The court’s final reason for allowing pre-textual stops most vividly underscores the opinion’s sad omission of the Fourth Amendment. The opinion says that the new test properly “leaves to the legislatures the job of determining what traffic laws police officers are authorized to enforce and when to enforce them.” We do, of course, defer to the legislatures throughout the broad expanse of normal lawmaking, and, again, no one contests the enforcement of the traffic law in pretext cases. We nevertheless are entrusted with a duty as guardians of the Bill of Rights to apply limitations upon the legislature’s power. If the majority were to have properly emphasized that pretext stop standards are meant to apply Fourth Amendment .values, perhaps this last reason might not fit so seamlessly with the other support for allowing pretextual stops. The majority does not engage in “judicial restraint” merely because it expands the power of the legislature; rather, it does precisely the opposite when it makes policy judgments that lead this court to neglect its solemn duty to enforce — not eviscerate — the Constitution.

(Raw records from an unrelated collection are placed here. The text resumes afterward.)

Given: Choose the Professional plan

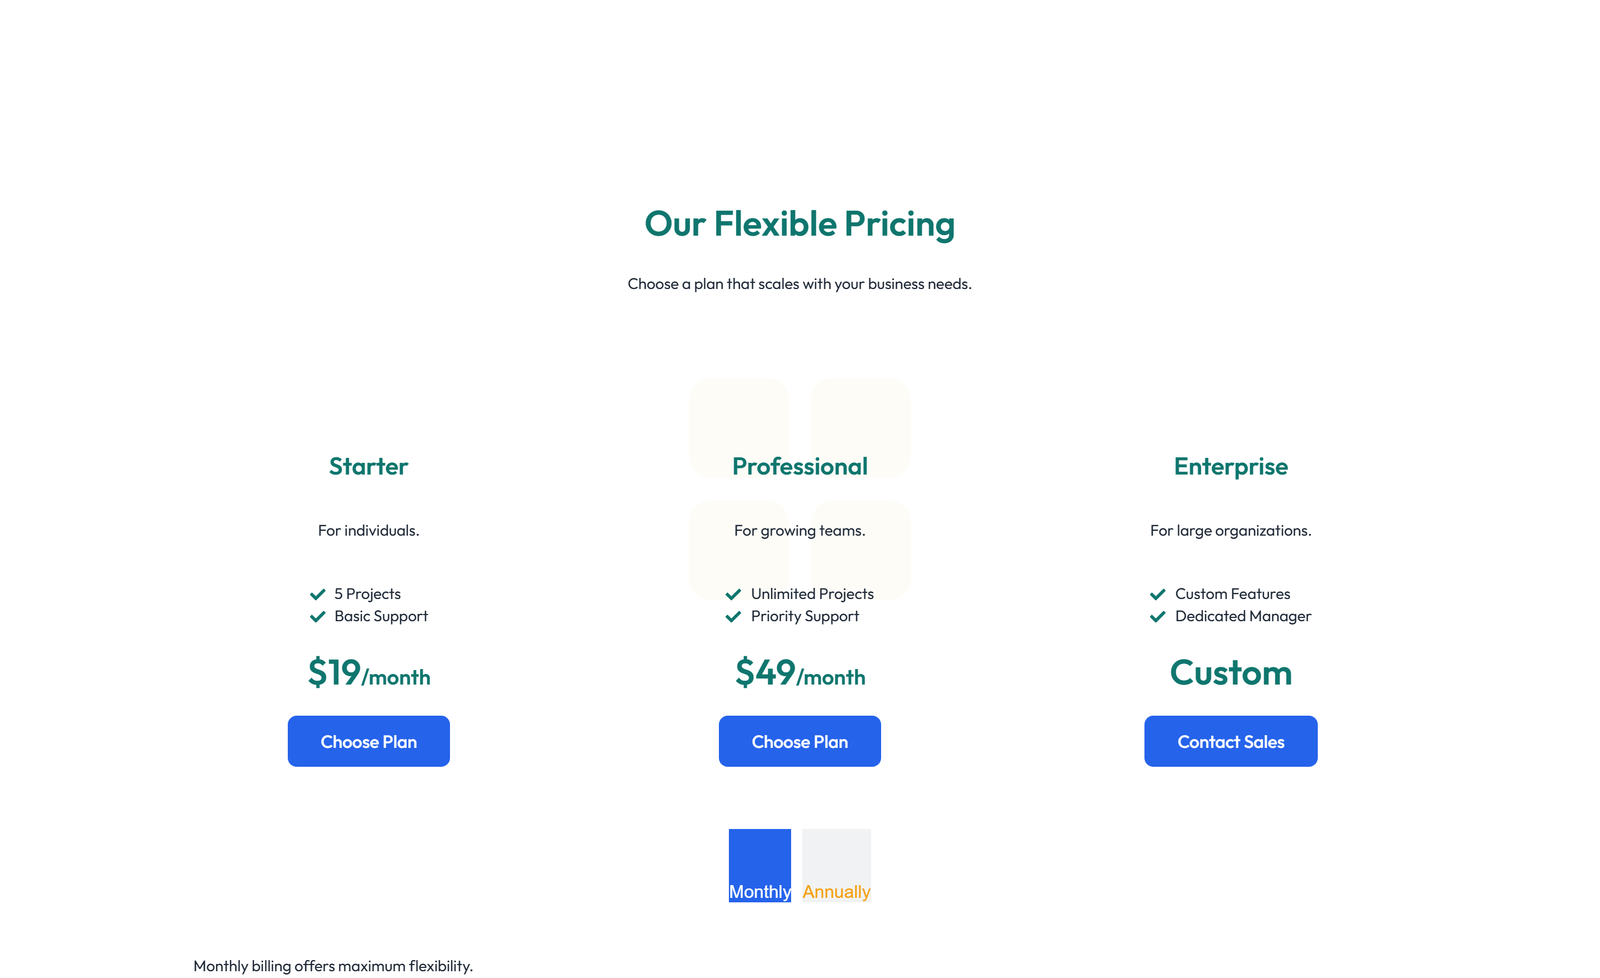Looking at the screenshot, I should (799, 741).
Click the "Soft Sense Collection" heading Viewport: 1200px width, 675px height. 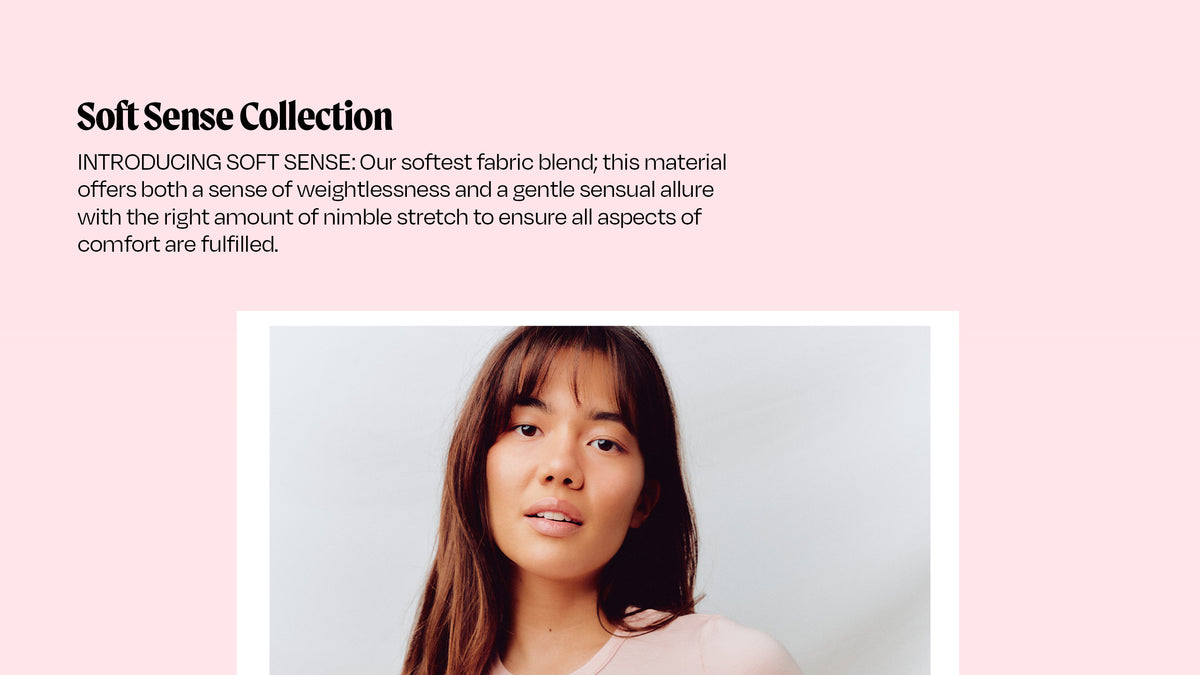point(235,117)
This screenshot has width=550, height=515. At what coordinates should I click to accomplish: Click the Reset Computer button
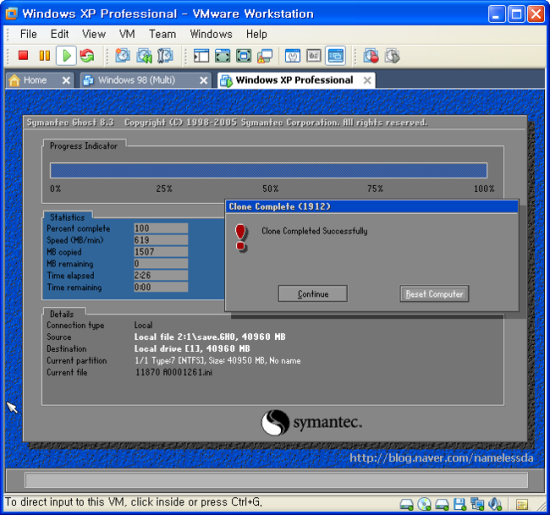pyautogui.click(x=434, y=294)
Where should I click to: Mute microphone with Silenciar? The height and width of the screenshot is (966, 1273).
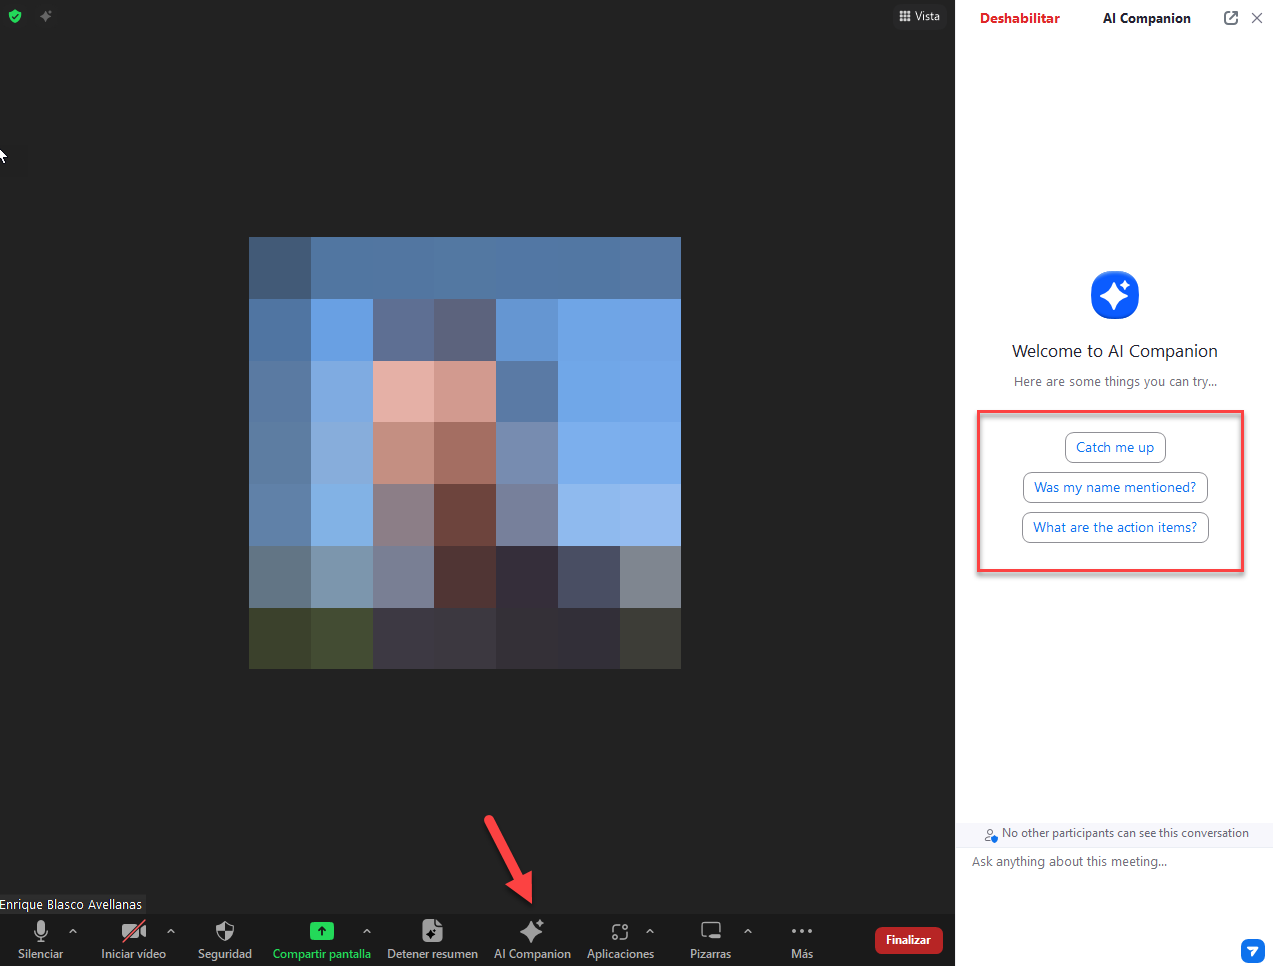tap(41, 932)
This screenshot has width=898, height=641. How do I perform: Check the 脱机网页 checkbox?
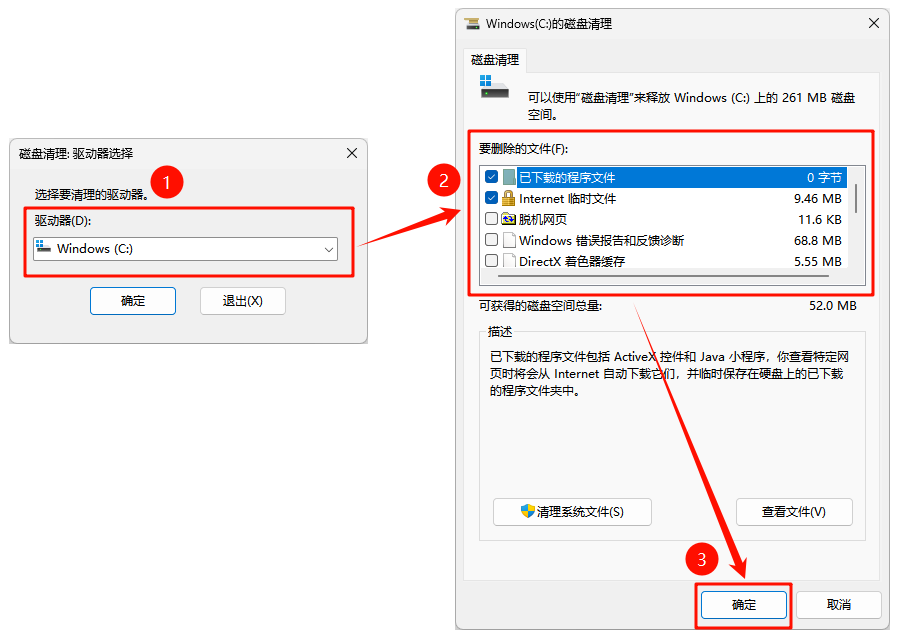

. In Smith, 799 F.2d at 706, the officer testified that he wanted to stop a particular individual, that he followed the car until it weaved slightly, and that he then stopped the car and called for a dog to sniff for drugs. See also United States v. Guzman, 864 F.2d 1512, 1515 (10th Cir.1988) ("The classic example [of a pretextual stop], presented in this case, occurs when an officer stops a driver for a minor traffic violation in order to investigate a hunch that the driver is engaged in illegal drug activity”); see generally John M. Burkoff, The Pretext Search Doctrine Returns After Never Leaving, 66 U.Det.L.Rev. 363, 375 n. 56 (1989) (collecting over 50 reported cases from 1980's in which courts suppressed evidence based upon findings of pretext).

. Scott v. United States, 436 U.S. 128, 136, 98 S.Ct. 1717, 1723, 56 L.Ed.2d 168 (1978). It is wrong to assume that the "would” test for pretext must be subjective. See, e.g., Guzman, 864 F.2d at 1518 (“if officers rarely stop seat belt law violators absent some other reason to stop the car, the objective facts involved in this stop suggest that the stop would not have been made but for a suspicion that could not constitutionally justify the stop"). Since announcing the impor*398tance of objective factors in the evaluation of claims involving the Fourth Amendment, the Supreme Court, while not invalidating a search or seizure based upon pretext, has indicated that the existence of pretext might affect its Fourth Amendment inquiries. See Skinner v. Railway Labor Executives’ Ass’n, 489 U.S. 602, 621 n. 5, 109 S.Ct. 1402, 1415 n. 5, 103 L.Ed.2d 639 (1989); New York v. Burger, 482 U.S. 691, 716 n. 27, 107 S.Ct. 2636, 2651 n. 27, 96 L.Ed.2d 601 (1987); see also Enriquez-Nevarez v. United States, — U.S.-, 112 S.Ct. 428, 116 L.Ed.2d 448 (1991) (opinion of White, J.) (calling for Court to address on merits “recurring issue” of whether to apply “could” or "would” test to pretextual traffic stop cases).